The London Assembly has called on Tube Lines to lift cleaners out of poverty. A motion tabled by Murad demanded that cleaners working on the tube network all be paid a minimum of £7.20 an hour; the London Living Wage.
Whilst the administrator of tube infrastructure company Metronet is committed to paying at least the London Living Wage, cleaners contracted to work for the other infrastructure company Tube Lines are paid just £5.52 an hour, well below the minimum needed to live free of poverty in London.
The London Assembly supported Murad’s motion urging Tube Lines to follow Metronet’s example and raise pay rates for cleaners.
Murad urged Tube Lines to end poverty pay for their staff:
"Cleaners on the tube provide a valuable service and deserve a fair day’s pay for a fair day’s work. Every Londoner knows our city is an expensive place to live and, like everyone else, cleaners cannot be expected to meet the costs of living here on rates of pay barely above the national minimum wage. How can Tube Lines justify a cleaner on the Jubilee line being paid nearly two pounds an hour less than a cleaner working on the District Line."

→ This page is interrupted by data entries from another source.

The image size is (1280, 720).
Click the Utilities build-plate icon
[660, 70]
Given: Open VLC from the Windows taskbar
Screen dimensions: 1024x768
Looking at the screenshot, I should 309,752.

The full text of the motion reads as follows:
"This Assembly supports the promotion of the London Living Wage, which on account primarily of housing costs represents a viable minimum wage level in London some £2 greater than the national minimum wage. We note that it is to be extended to cleaners working directly or through contractors for the Metronet Consortium and urge Tube Lines to follow a similar course."